Abstract
Introduction:MECOM-rearranged (r) acute myeloid leukemia (AML) is a distinct WHO-defined genetic subtype and includes cases with inv(3)(q21q26.2)/t(3;3)(q21;q26.2) or 3q26.2 fusions with alternative partners. These rearrangements occur in <2% of adult AML cases and are even rarer and poorly characterized in pediatric AML. MECOM-r AML is associated with chemotherapy resistance and poor clinical outcomes. Management of children with this high-risk leukemia subtype remains insufficiently defined. This study thus aimed to characterize the clinical, cytogenetic, and molecular features of pediatric MECOM-r AML and to explore potential prognostic markers and therapeutic approaches.
Methods: We conducted a retrospective international cohort study of pediatric and adolescent/young adult patients (0–21 years) newly diagnosed with MECOM-r AML between 1998 and 2022. Eligible cases harbored inv(3)/t(3;3) or alternative 3q26 rearrangements. Data were collected via 18 national and cooperative pediatric AML study groups. Patients with acute promyelocytic leukemia or myeloid leukemia of Down syndrome were excluded. Karyotypes were centrally reviewed. Descriptive statistics, Kaplan-Meier survival analysis, and multivariate logistic regression were used to assess clinical features and predictors of response and survival. Due to missing data, some analyses were limited to evaluable cases (EC).

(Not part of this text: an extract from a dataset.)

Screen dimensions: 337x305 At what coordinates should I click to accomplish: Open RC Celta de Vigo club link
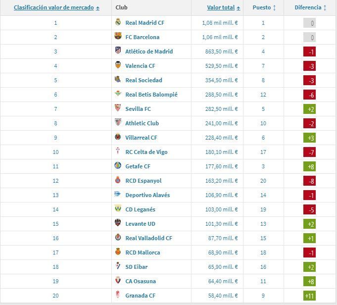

Results: Of 69 submitted cases, 10 were deemed ineligible as MECOM rearrangement was unconfirmed. Amongst the 59 patient study cohort, median age was 14.3 years (range 0.9–20.8) with equal sex distribution. Median diagnostic bone marrow blast percentage was 65% (range 6–95), although 12% (6/47 ECs) had <20% blasts and may have been classified as myelodysplastic syndrome (MDS) in prior years. Dysmegakaryopoiesis was observed in 61% (16/26 EC). Inv(3)was identified in54% (32/59 ECs), while others harbored rare fusions, most commonly from t(3;12)(q26;q22). Monosomy 7 was detected in 80% (45/56 EC) and FLT3-ITD in 26% (12/46 EC) with similar frequencies across subtypes.
Six of 39 patients (15%) presented with diabetes insipidus at diagnosis, four with abnormal hypophyseal imaging. Nearly all patients (55/56 EC) received multi-agent AML chemotherapy. After two induction cycles, 68% of patients with response data (n=38) showed resistant disease. Overall, complete remission (CR) rates were low but similar between inv(3) and non-inv(3) cases (47% vs. 50%).
In a multivariate logistic regression, monosomy 7 was significantly associated with resistant disease (OR 6.21, 95% CI 1.08–44.75, p=0.048), while inv(3) showed a non-significant trend toward poorer response (OR 2.60, 95% CI 0.54–14.95, p=0.25).
Hematopoietic stem cell transplantation (HSCT) in first CR or without morphologic CR was performed in 67% (35/52) patients; 37% (13/35) survived (7 transplanted in CR, 3 in non-CR, 3 unknown), while 63% (22/35) died post-HSCT (13 due to relapse; toxicity 5; unknown cause 4). Of the 17 patients without primary HSCT, two survived, but both required HSCT subsequent to relapse.
Only 29% (15/52 EC) of patients achieved long-term remission with 38% 5-year overall survival (OS). Kaplan-Meier analysis showed no significant survival difference between inv(3)and other MECOM-r subtypes (p=0.20). Cox regression analysis of the subset of 26 patients with evaluable data showed a non-significant increase in hazard of death for inv(3)(HR 2.04, 95% CI 0.72–5.77, p=0.18).
Conclusion: This is the largest international cohort of pediatric MECOM-r AML to date and underscores the poor prognosis of this high-risk leukemia subtype also in children. Co-occurring monosomy 7 was a significant independent predictor of chemotherapy resistance.
Our data prove that also pediatric MECOM-r AML shares features with MDS, including prominent dysplasia and monosomy 7. As updated in the WHO 2022 classification, blast count is no longer a defining criterion when specific genetic alterations are present. However, since MDS diagnosis was not an inclusion criterion, patients with <20% blasts were likely underrepresented, limiting insight into the full clinical spectrum of MECOM-driven myeloid malignancies.
While HSCT remains the only chance for durable remission, OS of patients with MECOM-r AML remains poor. Ongoing molecular and functional analyses are needed to identify cooperating mutations and cellular vulnerabilities potentially amenable to new and more effective therapeutic approaches.